Dans un écosystème informationnel et numérique ébranlé ces dernières années par le raz-de-marée de contenus générés par l’IA, le reflet difforme et caviardé de Wikipédia, épaulé par la puissance de feu quasi étatique de la galaxie Musk, s’avère être une des plus vastes opérations de contre-feu narratif et de parasitage de signal, qui alimente déjà les résultats des requêtes d’internautes curieux du monde.
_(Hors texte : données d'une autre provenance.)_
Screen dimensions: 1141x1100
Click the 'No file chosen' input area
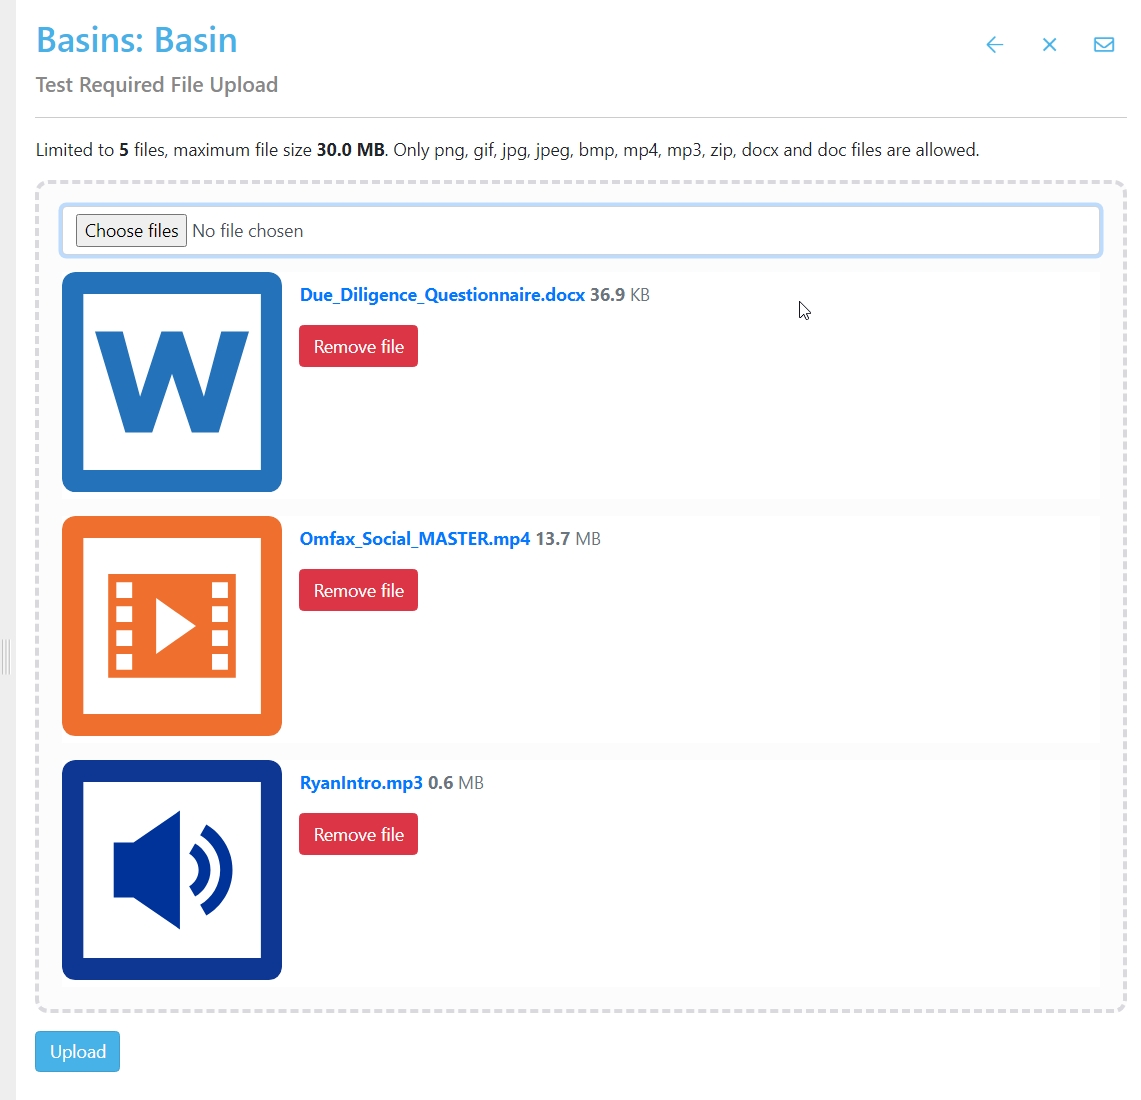(x=248, y=231)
Les démocraties délibératives seront les premières victimes d’une compétition numérique permettant au vainqueur d’atteindre en premier un individu avec une information et son habillage narratif pour en modeler son opinion.

L’éthique de la connaissance n’en a jamais été autant menacée, surtout depuis que la libre circulation des idées et des savoirs se trouve au cœur de l’identité des sociétés occidentales, et en a accompagné la sécularisation et la démocratisation progressive. L’âge du faux obscurantiste et viral est arrivé et Grokipedia en est le vecteur parasitaire. Ses ennemis désignés sont l’émancipation, la lutte contre le changement climatique, l’éducation partagée et l’intelligence collective.

Il convient plus que jamais de considérer l’ensemble de la galaxie informationnelle muskienne comme agents de désorganisation des sociétés démocratiques. S’en prémunir et en contenir le pouvoir de nuisance seront la seule voie pour que le Vieux Continent échappe à la trumpisation du monde et à son cortège de violences annoncées ; pour s’en prémunir il faut traiter les plateformes muskiennes comme ont été traités Russia Today ou Sputnik en 2022 : la digue sanitaire et la sensibilisation des citoyens aux enjeux de l’information numérique s’imposent. Nous devons réagir collectivement et défendre les conditions permettant aux modèles libres et collaboratifs comme Wikipédia d’attirer de nouveaux contributeurs, avides de partage et de progrès commun.